This deploys the model on SageMaker with default configurations, including the default instance type and default VPC configurations. You can change these configurations by specifying non-default values in JumpStartModel. The EULA value must be explicitly defined as True to accept the end-user license agreement (EULA). See AWS service quotas for how to request a service quota increase.

After the model is deployed, you can run inference against the deployed endpoint through the SageMaker predictor:

prompt = "Hello!"
payload = {
    "messages": [
        {
            "role": "user",
            "content": prompt
        }
    ],
    "max_tokens": 4000,
    "temperature": 0.1,
    "top_p": 0.9,
}
    
response = predictor.predict(payload)
print(response['choices'][0]['message']['content'])

Retail math example

Here’s an example of how Mistral-Small-24B-Instruct-2501 can break down a common shopping scenario. In this case, you ask the model to calculate the final price of a shirt after applying multiple discounts—a situation many of us face while shopping. Notice how the model provides a clear, step-by-step solution to follow.

» **Given data**
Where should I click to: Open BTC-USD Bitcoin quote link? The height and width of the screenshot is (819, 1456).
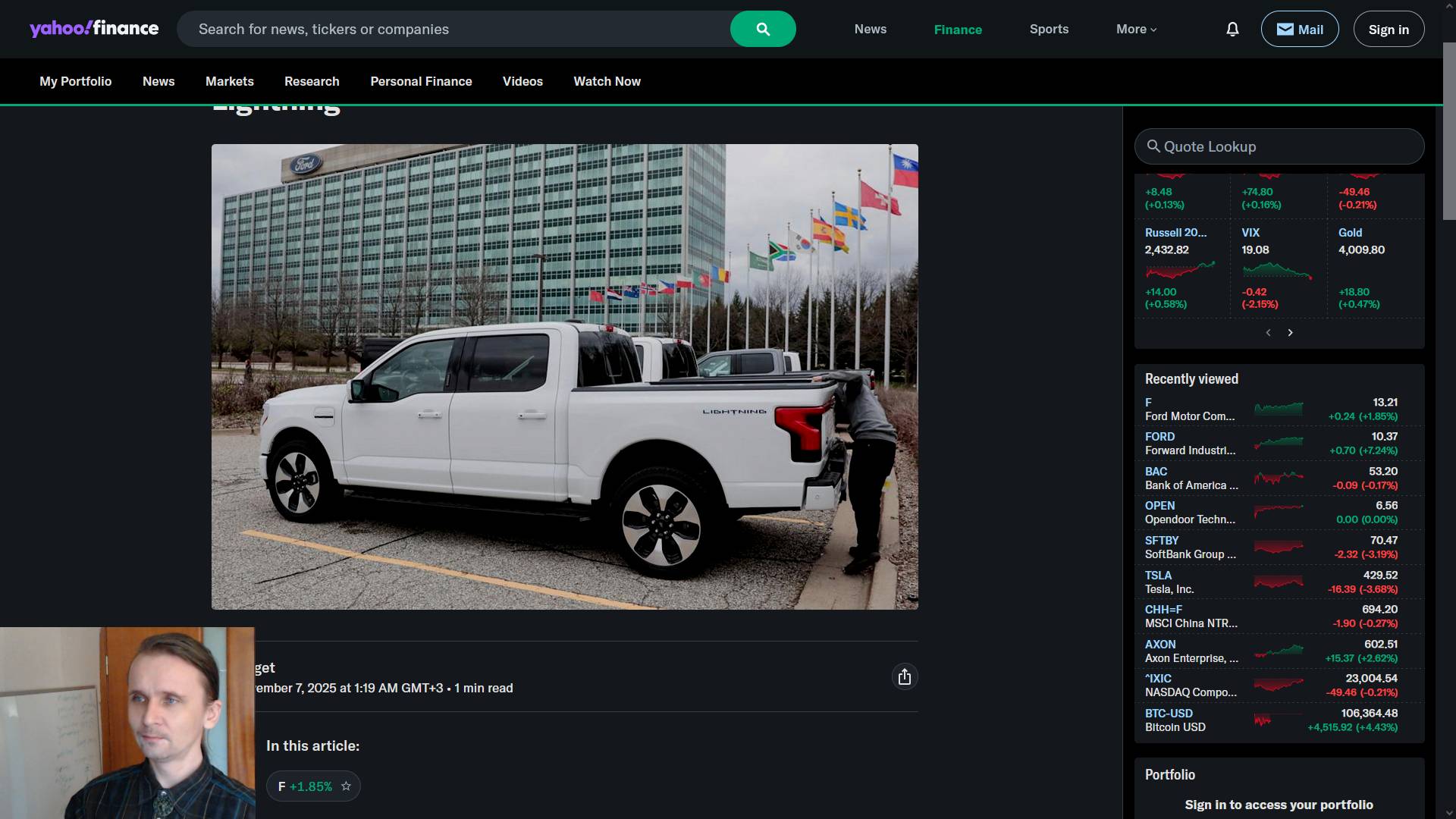point(1169,714)
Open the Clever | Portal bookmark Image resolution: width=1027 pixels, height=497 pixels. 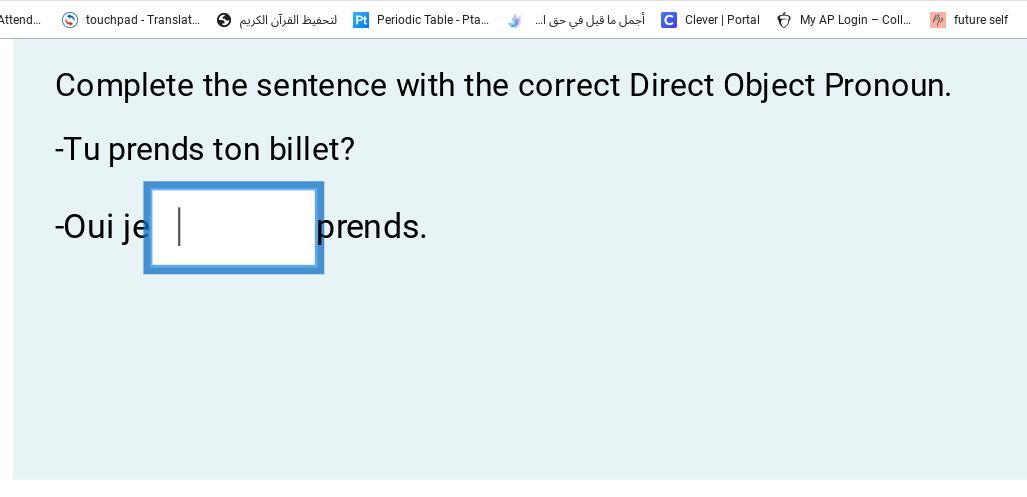721,20
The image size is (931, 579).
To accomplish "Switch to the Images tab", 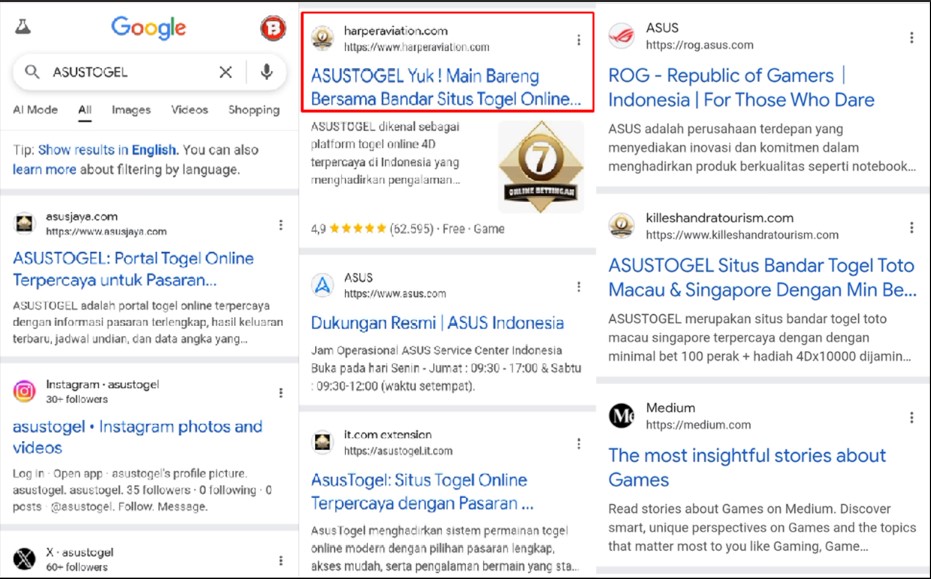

» **Written instruction 1**
Render this sentence from the SageMaker deployment passage in Spanish: "The EULA value must be explicitly defined as True to accept the end-user license agreement (EULA)."
» **Written instruction 2**
According to the SageMaker deployment passage, how can the default deployment configurations be changed?
» **Written instruction 3**
Duplicate the stretch of the SageMaker deployment passage from "print(response['choices'][0]['message']['content'])" through "solution to follow.".
Work from the SageMaker deployment passage alone, not the entries.

» **Written reply 1**
El valor de EULA debe definirse explícitamente como True para aceptar el acuerdo de licencia de usuario final (EULA).

» **Written reply 2**
By specifying non-default values in JumpStartModel.

» **Written reply 3**
print(response['choices'][0]['message']['content'])

Retail math example

Here’s an example of how Mistral-Small-24B-Instruct-2501 can break down a common shopping scenario. In this case, you ask the model to calculate the final price of a shirt after applying multiple discounts—a situation many of us face while shopping. Notice how the model provides a clear, step-by-step solution to follow.